Schiff’s broader talk warned that misleading statements by President Trump amid a polarized political and media environment are combining with Republican lawmakers’ desire to move a conservative agenda to produce the most “palpable disquiet in Congress that I’ve never seen,” he said. He said he hopes for a bipartisan investigation with a single conclusion on whether the Russian effort to influence U.S. elections involved Trump personnel. But if subpoenas become necessary, and if the GOP majority declines to go along, “we’ll take it to the public,” he said.
The Democrat predicted that Congress will not adopt Trump’s proposed 28 percent cut to the State Department budget for fiscal 2018, which “would fundamentally impair our ability to conduct” diplomacy, Schiff said. And “rather than starving our international broadcasting programs, we should broaden and expand them,” he said.
Republicans currently are backing Trump because they want something—a specific rule repealed, tax reform—Schiff said, “but the conflict with Trump is coming.”
He criticized the press for falling to provide “context” last year when reporting WikiLeaks’ hacked documents from Democratic National Committee, and for not saying off the bat that the documents were “stolen” by the Russians. The “attack on Hillary Clinton succeeded because we allowed it to,” Schiff said.
Addressing Monday ‘s nationally televised hearing—at which the FBI and NSA confirmed an investigation of Trump’s Russia ties and said that that no evidence has emerged to back Trump’s claim that President Obama wiretapped him--Schiff said the meeting was surprisingly civil. “I considered it progress, because usually members are attacking each other,” he said.

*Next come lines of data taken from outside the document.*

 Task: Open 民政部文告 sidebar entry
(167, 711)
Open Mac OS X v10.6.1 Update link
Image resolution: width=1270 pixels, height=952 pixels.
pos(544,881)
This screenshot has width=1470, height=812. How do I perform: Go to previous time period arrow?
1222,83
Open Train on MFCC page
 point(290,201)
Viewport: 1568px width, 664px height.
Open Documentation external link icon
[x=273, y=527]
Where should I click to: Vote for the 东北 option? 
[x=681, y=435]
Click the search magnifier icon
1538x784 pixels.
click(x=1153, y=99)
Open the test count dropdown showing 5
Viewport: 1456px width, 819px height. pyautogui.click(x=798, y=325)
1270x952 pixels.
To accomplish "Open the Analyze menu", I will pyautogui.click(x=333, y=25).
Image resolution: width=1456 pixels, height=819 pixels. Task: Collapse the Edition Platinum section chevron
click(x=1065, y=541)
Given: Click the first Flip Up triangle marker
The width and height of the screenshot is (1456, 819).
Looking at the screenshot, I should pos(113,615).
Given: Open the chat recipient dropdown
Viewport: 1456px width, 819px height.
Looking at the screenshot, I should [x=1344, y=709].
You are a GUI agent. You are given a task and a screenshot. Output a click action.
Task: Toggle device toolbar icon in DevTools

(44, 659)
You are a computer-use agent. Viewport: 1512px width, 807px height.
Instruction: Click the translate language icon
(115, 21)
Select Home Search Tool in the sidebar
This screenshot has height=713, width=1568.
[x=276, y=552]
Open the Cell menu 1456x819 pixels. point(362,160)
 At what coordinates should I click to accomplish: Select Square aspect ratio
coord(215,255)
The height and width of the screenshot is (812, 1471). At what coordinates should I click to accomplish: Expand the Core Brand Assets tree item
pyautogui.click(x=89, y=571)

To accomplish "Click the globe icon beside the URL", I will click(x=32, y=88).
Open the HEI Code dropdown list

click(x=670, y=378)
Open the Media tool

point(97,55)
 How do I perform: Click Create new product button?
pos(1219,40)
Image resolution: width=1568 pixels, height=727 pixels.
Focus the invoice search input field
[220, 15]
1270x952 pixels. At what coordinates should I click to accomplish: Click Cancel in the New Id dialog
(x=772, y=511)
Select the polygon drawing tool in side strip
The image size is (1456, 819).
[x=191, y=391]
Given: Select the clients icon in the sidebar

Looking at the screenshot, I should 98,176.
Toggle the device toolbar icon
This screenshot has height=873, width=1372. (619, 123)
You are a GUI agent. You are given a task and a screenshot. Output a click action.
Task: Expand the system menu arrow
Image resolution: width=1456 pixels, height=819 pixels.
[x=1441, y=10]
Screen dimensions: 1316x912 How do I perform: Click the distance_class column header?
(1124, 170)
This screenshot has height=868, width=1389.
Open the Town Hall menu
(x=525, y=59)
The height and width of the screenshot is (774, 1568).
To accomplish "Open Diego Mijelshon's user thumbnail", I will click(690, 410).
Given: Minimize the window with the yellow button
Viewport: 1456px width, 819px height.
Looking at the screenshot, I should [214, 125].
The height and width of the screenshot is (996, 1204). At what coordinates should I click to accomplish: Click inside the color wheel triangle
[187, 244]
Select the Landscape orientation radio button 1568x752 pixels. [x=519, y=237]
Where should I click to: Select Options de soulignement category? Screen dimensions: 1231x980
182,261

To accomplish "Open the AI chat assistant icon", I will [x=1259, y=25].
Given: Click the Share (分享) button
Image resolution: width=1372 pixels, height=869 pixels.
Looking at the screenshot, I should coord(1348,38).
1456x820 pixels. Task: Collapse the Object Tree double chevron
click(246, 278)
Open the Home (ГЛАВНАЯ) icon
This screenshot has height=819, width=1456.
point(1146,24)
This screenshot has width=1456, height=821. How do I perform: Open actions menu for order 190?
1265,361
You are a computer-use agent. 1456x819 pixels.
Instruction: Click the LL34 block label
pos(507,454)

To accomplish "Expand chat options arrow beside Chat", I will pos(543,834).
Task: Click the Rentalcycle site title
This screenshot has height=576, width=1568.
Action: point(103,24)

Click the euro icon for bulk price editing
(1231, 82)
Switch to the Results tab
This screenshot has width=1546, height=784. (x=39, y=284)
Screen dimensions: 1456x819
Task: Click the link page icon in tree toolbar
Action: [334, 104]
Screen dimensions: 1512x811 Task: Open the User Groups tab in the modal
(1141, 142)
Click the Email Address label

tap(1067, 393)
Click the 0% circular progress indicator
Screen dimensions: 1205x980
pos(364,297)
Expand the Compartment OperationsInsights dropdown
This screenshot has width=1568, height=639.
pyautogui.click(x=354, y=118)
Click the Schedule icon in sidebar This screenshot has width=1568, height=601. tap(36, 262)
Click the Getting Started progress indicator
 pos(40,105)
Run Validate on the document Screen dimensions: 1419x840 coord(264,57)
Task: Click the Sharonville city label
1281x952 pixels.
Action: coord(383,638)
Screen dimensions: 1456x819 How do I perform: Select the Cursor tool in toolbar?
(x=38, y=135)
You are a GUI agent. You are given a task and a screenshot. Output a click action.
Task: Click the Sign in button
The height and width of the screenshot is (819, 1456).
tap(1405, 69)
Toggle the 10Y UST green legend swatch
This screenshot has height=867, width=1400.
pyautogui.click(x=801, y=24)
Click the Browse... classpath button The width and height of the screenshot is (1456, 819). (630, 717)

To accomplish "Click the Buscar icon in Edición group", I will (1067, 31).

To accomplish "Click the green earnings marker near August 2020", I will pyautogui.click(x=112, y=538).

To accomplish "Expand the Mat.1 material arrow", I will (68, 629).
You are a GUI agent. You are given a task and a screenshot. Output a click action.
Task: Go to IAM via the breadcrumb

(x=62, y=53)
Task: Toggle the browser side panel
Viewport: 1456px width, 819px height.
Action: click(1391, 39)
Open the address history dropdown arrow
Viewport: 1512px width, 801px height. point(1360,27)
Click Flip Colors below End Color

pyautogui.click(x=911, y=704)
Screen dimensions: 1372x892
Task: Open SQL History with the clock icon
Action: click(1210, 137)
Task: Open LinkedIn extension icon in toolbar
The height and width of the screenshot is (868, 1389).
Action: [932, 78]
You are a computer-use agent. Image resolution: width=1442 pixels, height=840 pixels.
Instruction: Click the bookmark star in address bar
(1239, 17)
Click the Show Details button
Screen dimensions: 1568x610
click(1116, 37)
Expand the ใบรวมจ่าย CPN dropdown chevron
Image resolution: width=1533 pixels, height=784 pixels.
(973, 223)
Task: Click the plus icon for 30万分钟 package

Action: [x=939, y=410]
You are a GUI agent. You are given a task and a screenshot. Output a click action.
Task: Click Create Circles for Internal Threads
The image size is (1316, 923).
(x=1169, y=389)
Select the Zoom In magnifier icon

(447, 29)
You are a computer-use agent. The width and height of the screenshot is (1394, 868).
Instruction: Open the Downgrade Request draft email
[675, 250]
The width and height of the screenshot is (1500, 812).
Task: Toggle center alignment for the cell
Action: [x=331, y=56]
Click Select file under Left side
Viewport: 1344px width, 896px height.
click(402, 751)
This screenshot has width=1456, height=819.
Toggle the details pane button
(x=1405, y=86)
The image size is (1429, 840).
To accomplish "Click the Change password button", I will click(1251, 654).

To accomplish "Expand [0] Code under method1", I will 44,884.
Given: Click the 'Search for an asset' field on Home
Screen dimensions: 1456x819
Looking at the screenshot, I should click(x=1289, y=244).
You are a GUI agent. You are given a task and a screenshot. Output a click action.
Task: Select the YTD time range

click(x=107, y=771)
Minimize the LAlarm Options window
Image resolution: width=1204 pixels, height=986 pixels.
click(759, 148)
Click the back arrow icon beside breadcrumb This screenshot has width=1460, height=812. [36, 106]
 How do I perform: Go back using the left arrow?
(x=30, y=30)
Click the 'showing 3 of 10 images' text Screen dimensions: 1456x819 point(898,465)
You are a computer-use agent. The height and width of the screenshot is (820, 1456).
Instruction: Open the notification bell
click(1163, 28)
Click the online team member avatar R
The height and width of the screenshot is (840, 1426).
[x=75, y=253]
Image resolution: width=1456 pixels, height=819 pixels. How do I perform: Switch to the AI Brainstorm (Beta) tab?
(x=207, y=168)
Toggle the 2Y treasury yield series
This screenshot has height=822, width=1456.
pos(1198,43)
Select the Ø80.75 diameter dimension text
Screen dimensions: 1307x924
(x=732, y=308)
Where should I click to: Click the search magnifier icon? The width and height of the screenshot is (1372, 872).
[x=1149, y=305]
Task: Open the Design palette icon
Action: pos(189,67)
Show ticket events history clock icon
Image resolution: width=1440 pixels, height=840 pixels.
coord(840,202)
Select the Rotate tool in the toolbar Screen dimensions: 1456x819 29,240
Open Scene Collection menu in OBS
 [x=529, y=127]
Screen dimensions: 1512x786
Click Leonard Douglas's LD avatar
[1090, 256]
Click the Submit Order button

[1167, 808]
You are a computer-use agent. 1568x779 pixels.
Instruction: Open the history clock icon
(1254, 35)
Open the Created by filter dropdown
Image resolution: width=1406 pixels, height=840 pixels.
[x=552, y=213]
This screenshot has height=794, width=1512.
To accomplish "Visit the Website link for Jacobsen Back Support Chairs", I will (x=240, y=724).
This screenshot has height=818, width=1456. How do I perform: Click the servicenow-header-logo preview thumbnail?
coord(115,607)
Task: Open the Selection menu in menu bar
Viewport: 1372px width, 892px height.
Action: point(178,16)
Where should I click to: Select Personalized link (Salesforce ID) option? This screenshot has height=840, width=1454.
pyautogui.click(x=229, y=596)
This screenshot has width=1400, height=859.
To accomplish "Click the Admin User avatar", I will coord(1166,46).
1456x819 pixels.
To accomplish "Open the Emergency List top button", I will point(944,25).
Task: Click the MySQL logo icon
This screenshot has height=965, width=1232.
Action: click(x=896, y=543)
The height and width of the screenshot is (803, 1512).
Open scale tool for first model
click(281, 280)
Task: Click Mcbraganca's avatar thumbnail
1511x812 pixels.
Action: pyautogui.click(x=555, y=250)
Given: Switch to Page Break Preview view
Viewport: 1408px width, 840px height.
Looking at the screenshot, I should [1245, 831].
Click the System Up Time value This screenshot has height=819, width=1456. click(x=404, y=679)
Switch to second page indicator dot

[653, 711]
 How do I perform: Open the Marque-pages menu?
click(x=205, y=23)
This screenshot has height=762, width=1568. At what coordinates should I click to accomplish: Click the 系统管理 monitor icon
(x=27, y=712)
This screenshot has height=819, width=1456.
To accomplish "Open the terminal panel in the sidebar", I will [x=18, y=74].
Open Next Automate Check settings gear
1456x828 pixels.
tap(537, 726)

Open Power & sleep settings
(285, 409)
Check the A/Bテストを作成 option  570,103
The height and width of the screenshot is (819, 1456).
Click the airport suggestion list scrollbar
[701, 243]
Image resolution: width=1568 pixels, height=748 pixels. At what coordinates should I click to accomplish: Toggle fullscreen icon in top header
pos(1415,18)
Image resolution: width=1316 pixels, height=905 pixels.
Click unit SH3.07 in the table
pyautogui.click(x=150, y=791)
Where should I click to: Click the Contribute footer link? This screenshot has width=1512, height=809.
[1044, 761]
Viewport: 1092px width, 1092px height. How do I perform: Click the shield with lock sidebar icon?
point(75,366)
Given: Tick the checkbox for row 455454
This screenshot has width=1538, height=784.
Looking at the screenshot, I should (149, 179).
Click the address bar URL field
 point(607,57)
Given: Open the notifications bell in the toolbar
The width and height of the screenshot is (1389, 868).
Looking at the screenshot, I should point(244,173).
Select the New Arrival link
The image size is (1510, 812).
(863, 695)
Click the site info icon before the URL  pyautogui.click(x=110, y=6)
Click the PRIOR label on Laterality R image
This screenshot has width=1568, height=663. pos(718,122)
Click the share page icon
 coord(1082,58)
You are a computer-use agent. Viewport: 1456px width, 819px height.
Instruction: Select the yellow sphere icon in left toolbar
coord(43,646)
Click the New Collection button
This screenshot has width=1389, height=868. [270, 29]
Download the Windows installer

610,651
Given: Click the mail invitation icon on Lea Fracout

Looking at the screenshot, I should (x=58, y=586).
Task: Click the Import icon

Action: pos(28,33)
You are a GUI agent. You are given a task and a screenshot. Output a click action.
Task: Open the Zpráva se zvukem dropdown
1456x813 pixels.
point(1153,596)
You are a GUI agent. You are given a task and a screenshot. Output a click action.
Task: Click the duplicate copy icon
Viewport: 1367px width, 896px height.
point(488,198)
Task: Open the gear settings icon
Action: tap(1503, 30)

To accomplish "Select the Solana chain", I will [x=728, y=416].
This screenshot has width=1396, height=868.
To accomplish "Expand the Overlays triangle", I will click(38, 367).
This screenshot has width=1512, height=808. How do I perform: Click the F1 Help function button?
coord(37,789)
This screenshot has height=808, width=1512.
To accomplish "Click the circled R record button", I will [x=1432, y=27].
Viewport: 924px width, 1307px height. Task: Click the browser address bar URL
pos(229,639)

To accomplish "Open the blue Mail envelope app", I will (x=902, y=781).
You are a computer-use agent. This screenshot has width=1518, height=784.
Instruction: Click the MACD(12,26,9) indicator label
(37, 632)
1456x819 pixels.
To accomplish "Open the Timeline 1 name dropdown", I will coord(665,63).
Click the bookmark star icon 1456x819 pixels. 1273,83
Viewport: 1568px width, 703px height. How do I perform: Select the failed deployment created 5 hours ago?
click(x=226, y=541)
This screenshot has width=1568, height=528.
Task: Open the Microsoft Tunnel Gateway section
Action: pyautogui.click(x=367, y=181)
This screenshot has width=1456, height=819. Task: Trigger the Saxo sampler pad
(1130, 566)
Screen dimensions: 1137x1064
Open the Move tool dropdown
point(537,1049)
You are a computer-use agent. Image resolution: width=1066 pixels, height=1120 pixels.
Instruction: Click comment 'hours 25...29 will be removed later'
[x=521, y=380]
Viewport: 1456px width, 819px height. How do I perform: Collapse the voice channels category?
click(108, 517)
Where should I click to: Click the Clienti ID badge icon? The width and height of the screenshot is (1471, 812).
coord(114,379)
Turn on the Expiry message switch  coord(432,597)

He revealed that FBI Director James Comey, during a previous closed-door hearing, “wouldn’t answer many questions. So I asked him to go back to the Justice Department and perhaps come back to the committee with a different perspective, and he did,” Schiff said.
He also alluded to the reports that Trump, in the middle of Monday’s hearing, tweeted that “FBI Director Comey refuses to deny he briefed President Obama on calls made by Michael Flynn to Russia.” Comey, after the fresh tweet was read to him, testified, “No, it was not our intention to say that today.”
The appearance of Comey along with National Security Agency Director Mike Rogers, Schiff said, meant “we had the opportunity to fact-check the president in real-time.”